→ PROBLEM STATEMENT
Every picture is to be removed, and all the data is to be copied exactly.

→ MATERIAL TO PROCESS
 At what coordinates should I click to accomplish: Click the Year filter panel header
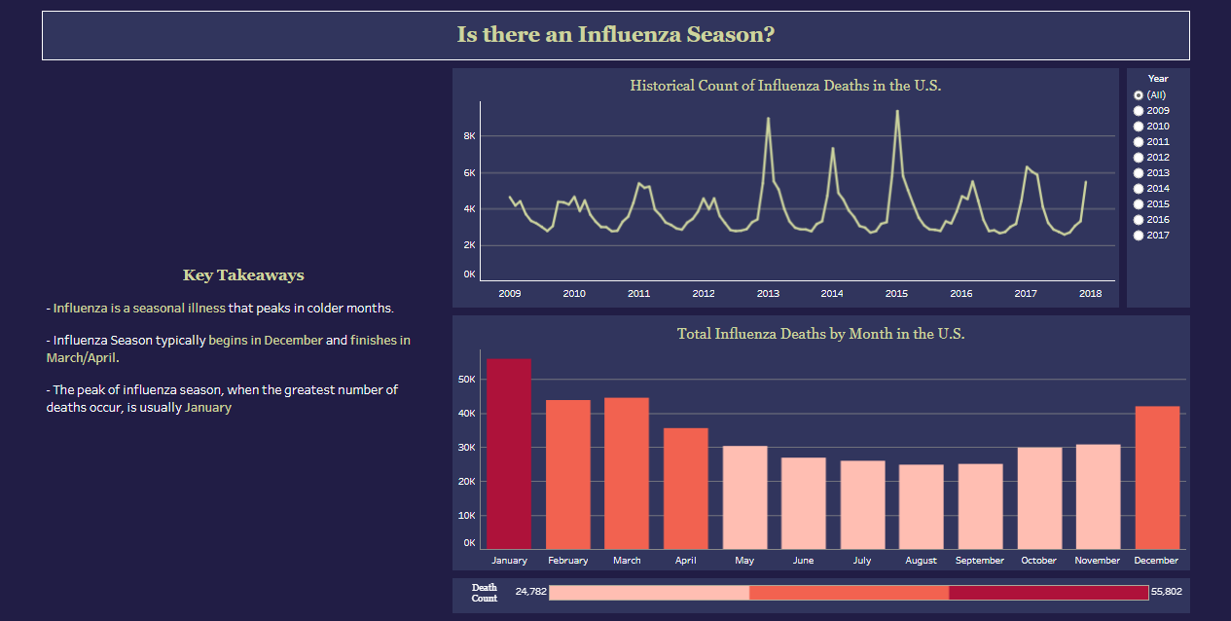pos(1156,78)
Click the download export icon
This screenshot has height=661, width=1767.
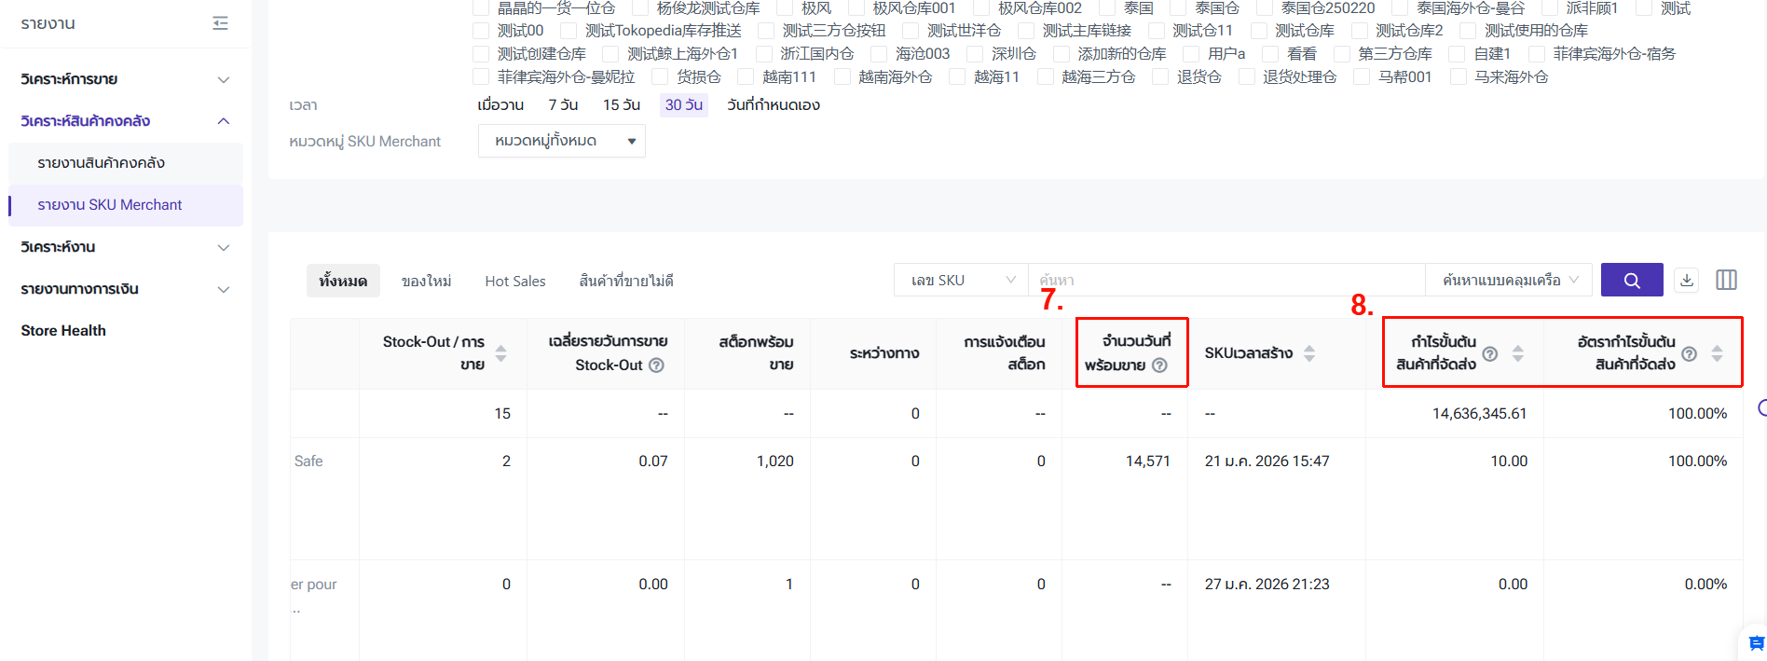click(1686, 280)
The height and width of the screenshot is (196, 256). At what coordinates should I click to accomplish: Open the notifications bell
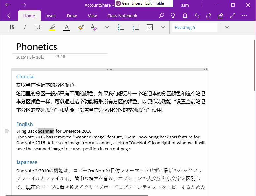(185, 16)
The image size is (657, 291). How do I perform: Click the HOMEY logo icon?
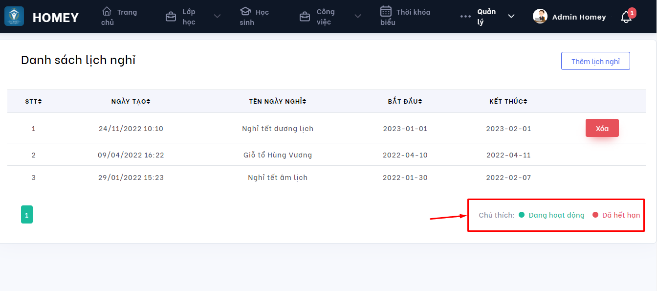pyautogui.click(x=14, y=17)
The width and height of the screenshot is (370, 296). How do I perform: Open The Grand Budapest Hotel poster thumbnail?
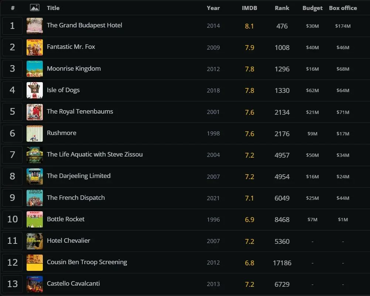(x=34, y=26)
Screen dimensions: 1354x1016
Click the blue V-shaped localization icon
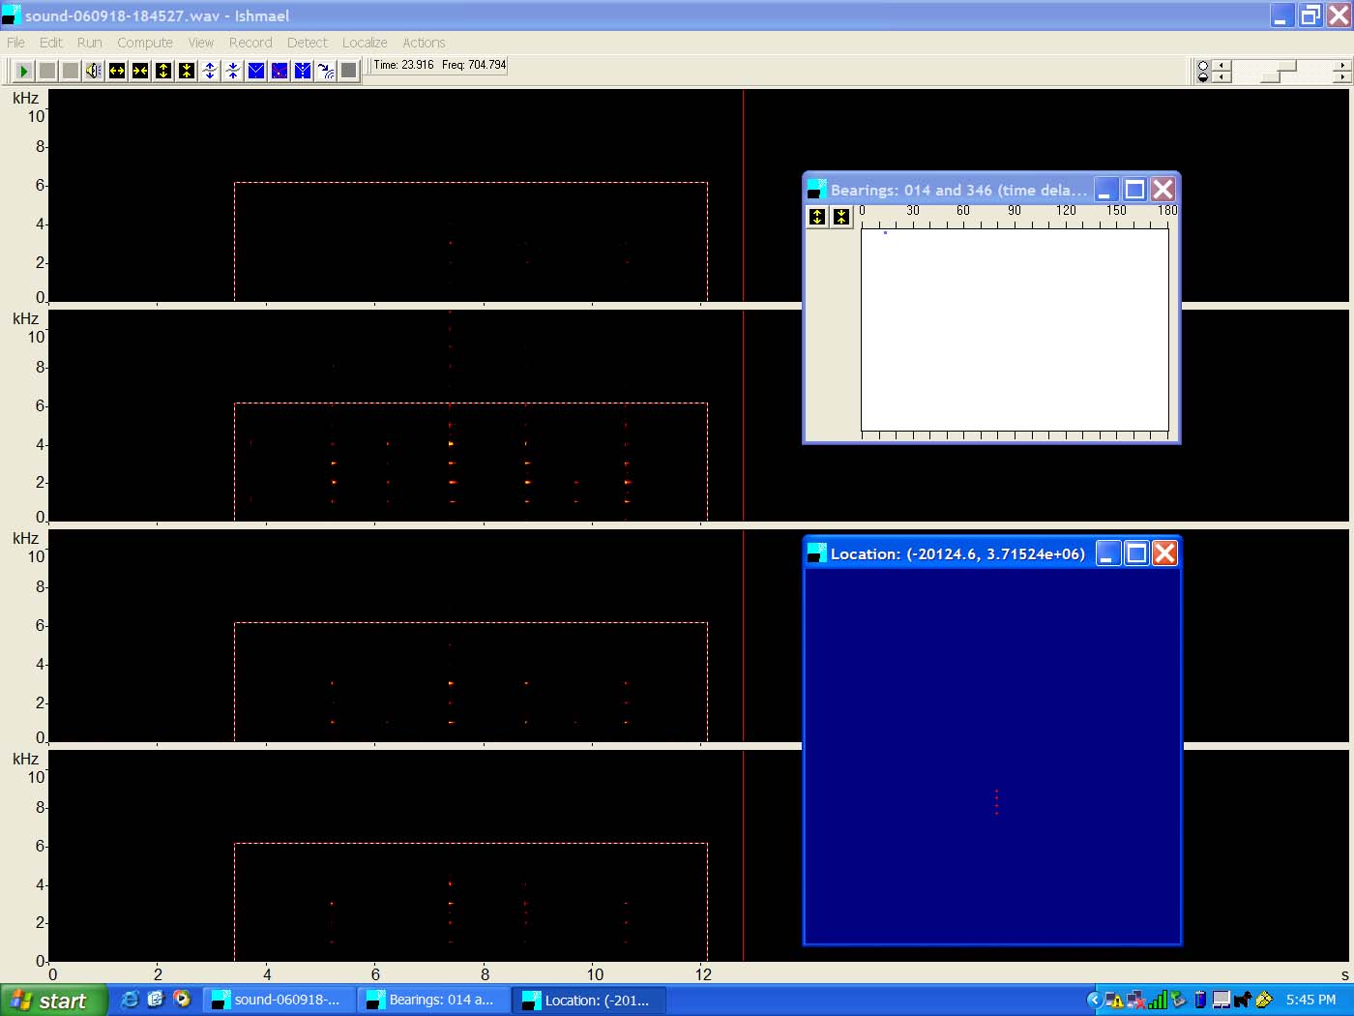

→ ANSWER TO THIS EXERCISE
 At what coordinates should I click to accomplish: Click the Year filter panel header
pos(1156,78)
Click the download export icon
This screenshot has height=661, width=1767.
click(1686, 280)
The height and width of the screenshot is (196, 256). At what coordinates should I click to accomplish: Open the notifications bell
(185, 16)
The image size is (657, 291). How do I perform: Click the HOMEY logo icon?
pyautogui.click(x=14, y=17)
The width and height of the screenshot is (370, 296). How do I perform: Open The Grand Budapest Hotel poster thumbnail?
(x=34, y=26)
Screen dimensions: 1354x1016
Click the blue V-shaped localization icon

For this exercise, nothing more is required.